Banyak orang boleh bicara kerendahan hati. Termasuk saya. Saya bicara soal kerendahan hati, karena saya termasuk orang yang sulit rendah hati. Termasuk menghadapi orang-orang yang tidak punya hati.

Saya baru saja menikmati ulang Buku The 8th Habit halaman awal. Menemukan beberapa hal mendasar di dalamnya. Sedari awal gambaran pendakian diberikan sebagai sebuah argumen penyempurnaan buku.

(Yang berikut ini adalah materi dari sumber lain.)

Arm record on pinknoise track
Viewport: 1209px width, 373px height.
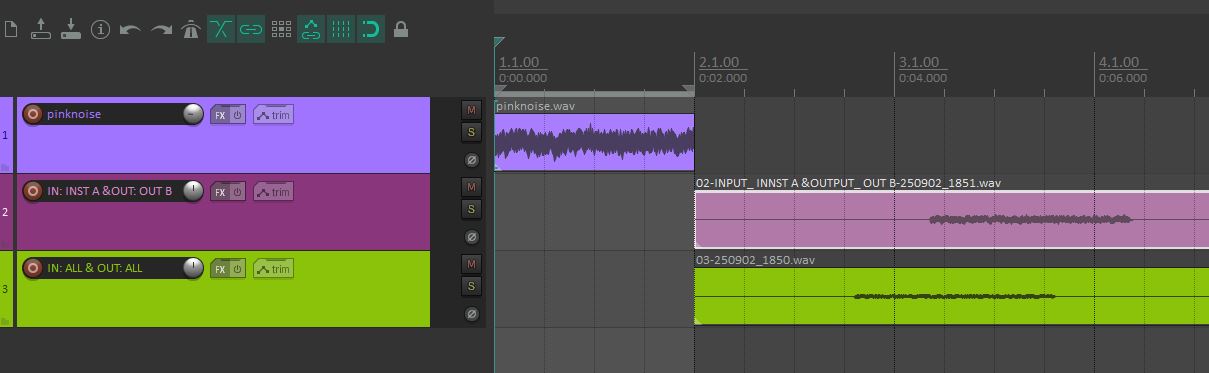point(33,114)

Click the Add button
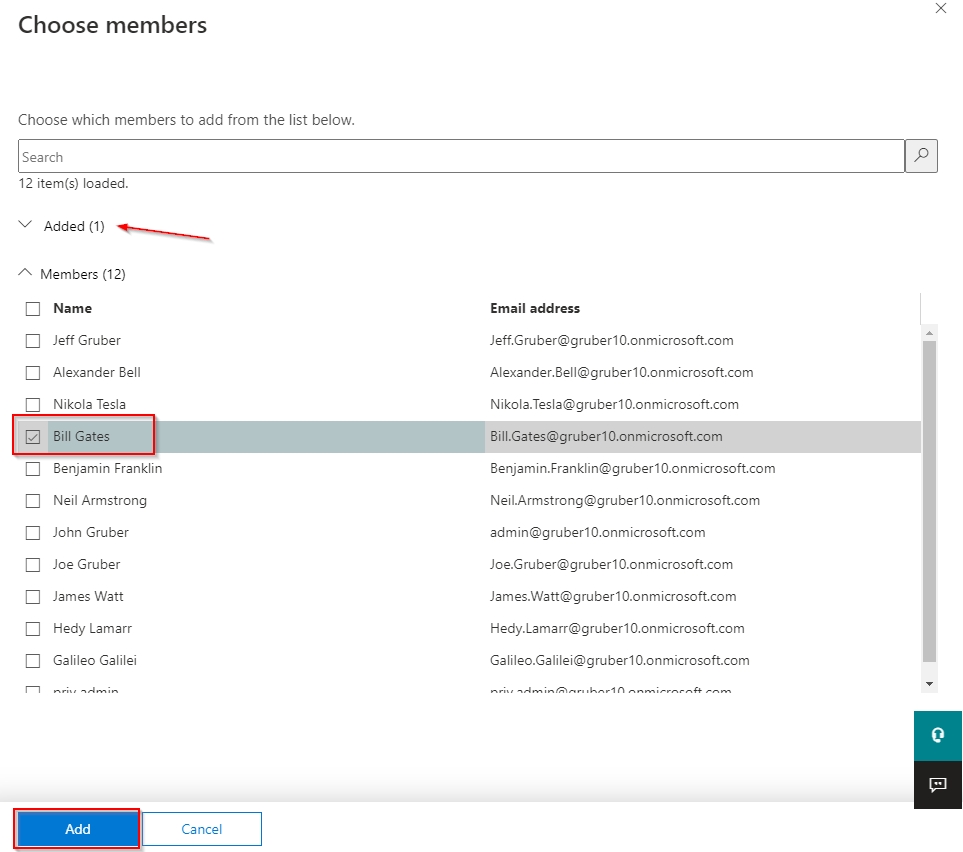(x=78, y=829)
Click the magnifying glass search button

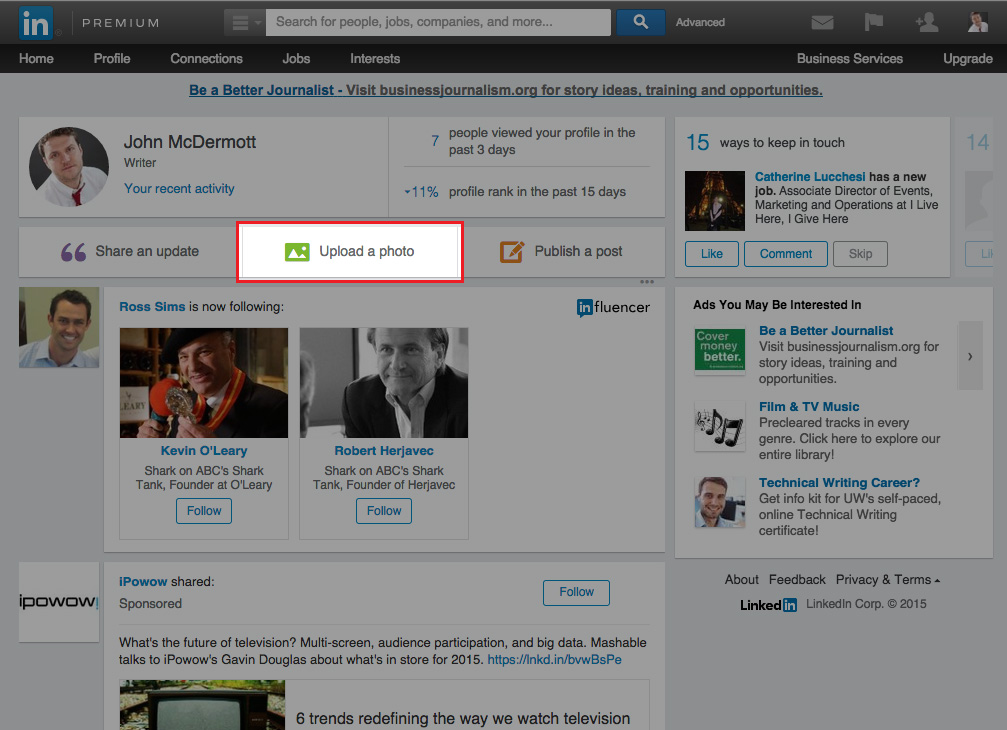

Lebih dari itu, pendakian gunung baru itu merupakan sebuah ungkapan kerendahan hati bagi saya untuk seorang Covey. Ia menyadari sebuah karya bukan hasil yang muncul tiba-tiba. Sebuah karya besar melibatkan tim kerja yang besar. Sementara itu, kebesaran yang lebih utama adalah kebesaran hati.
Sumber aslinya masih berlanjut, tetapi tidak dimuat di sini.